The standard SVM is formulated as

\[\begin{align} && \min_{w,b,\xi}\ & \frac{1}{2}w^Tw + C\sum_i\xi_i \\ \textrm{subject to}&& y_i(w^T \phi(x_i) + b) & \ge 1-\xi_i \quad \forall i \\ && \xi_i &\ge 0\quad \forall i \end{align}\]

with \(\xi_i\) the error margin. Solving the above optimization problem is to find the saddle point of the Lagrangian function.

Training a SVM requires each training data belongs to one class or the other instead of a fuzzy measure. If we associate a membership grade \(\mu_i\in [0,1]\) to each data point as a measure of membership between two classes, we can modify the above optimization problem for a fuzzy SVM:

\[\begin{align} && \min_{w,b,\xi}\ & \frac{1}{2}w^Tw + C\sum_i\mu_i\xi_i \\ \textrm{subject to}&& y_i(w^T \phi(x_i) + b) & \ge 1-\xi_i \quad \forall i \\ && \xi_i &\ge 0\quad \forall i \end{align}\]

Note the \(\mu_i\xi_i\) summation term in the objective function. In FSVM, the error term \(\xi_i\) is scaled by the membership value \(\mu_i\), to reflect the relative confidence of the training samples.

Borrowing from the LS-SVM paper, we can use least square measure for the error term and replace the constraint with equality:

\[\begin{align} && \min_{w,b,\xi}\ & \frac{1}{2}w^Tw + \frac{1}{2}C\sum_i\mu_i\xi_i^2 \\ \textrm{subject to}&& y_i(w^T \phi(x_i) + b) & = 1-\xi_i \quad \forall i \end{align}\]

which we do not even enforce \(\xi_i\) to be non-negative as the objective function will penalize for the result offset from \(\pm 1\) in both direction. Solving this LS-FSVM equation, we first find the Lagrangian

\[L(w,b,\xi,\alpha) = \frac{1}{2}w^Tw + \frac{1}{2}C\sum_i\mu_i\xi_i^2 - \sum_i\alpha_i\left[y_i\left(w^T\phi(x_i)+b\right)-1+\xi_i\right]\]

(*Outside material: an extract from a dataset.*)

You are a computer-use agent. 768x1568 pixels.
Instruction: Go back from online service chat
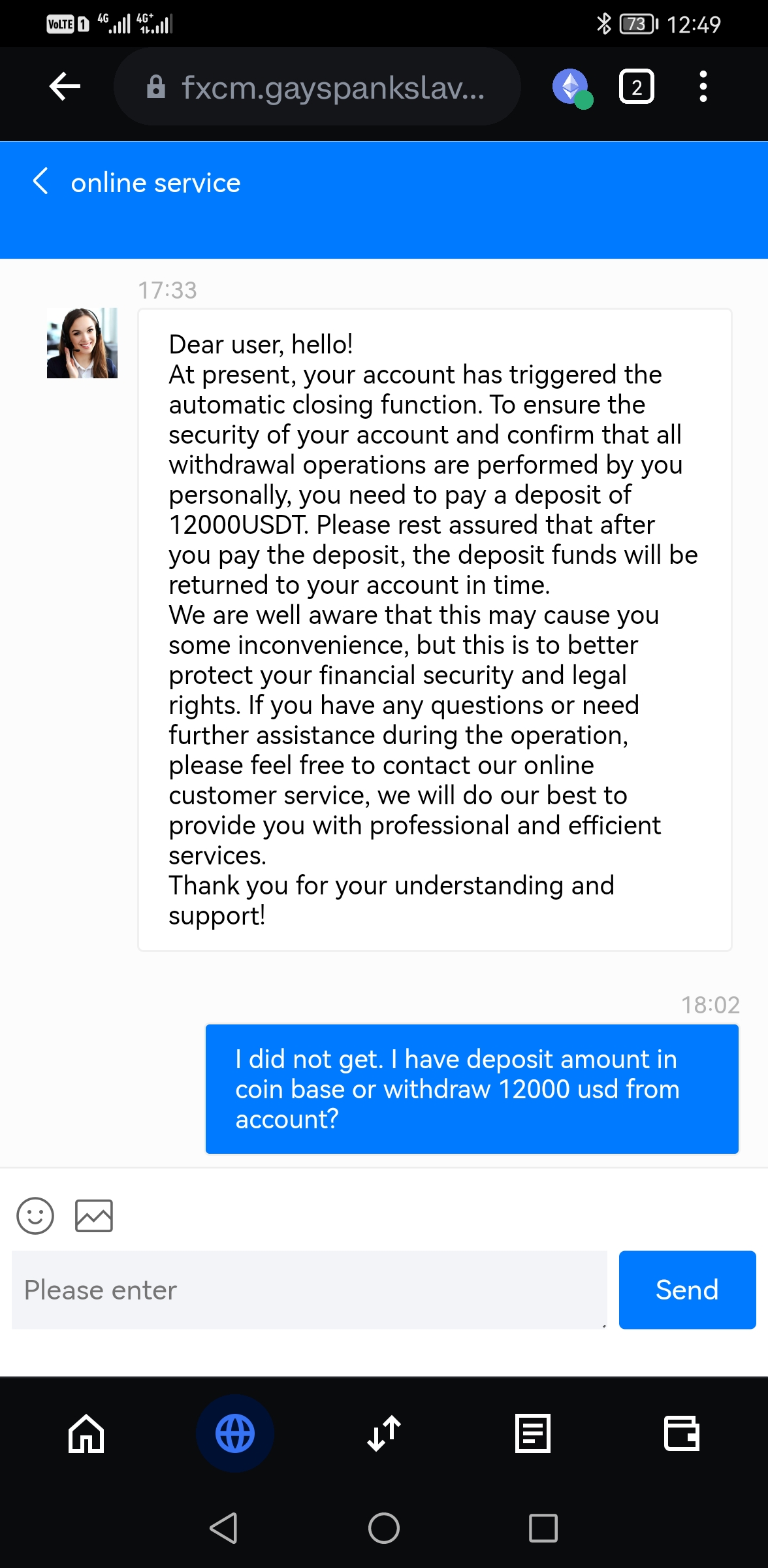coord(40,182)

The Lagrangian multiplier \(\alpha_i\) can be positive or negative as it associates with a equality constraint. To find the saddle point,

\[\begin{align} \frac{\partial L}{\partial w} &= w - \sum_i \alpha_i y_i \phi(x_i) & \Rightarrow && w &= \sum_i \alpha_i y_i \phi(x_i) \\ \frac{\partial L}{\partial b} &= - \sum_i \alpha_i y_i & \Rightarrow && \sum_i \alpha_i y_i &= 0 \\ \frac{\partial L}{\partial \xi_i} &= \mu_i C\xi_i - \alpha_i & \Rightarrow && \alpha_i &= \mu_i C\xi_i \\ \frac{\partial L}{\partial \alpha_i} &= y_i[w^T\phi(x_i)+b]-1+\xi_i & \Rightarrow && y_i[w^T\phi(x_i)+b]-1+\xi_i &= 0 \end{align}\]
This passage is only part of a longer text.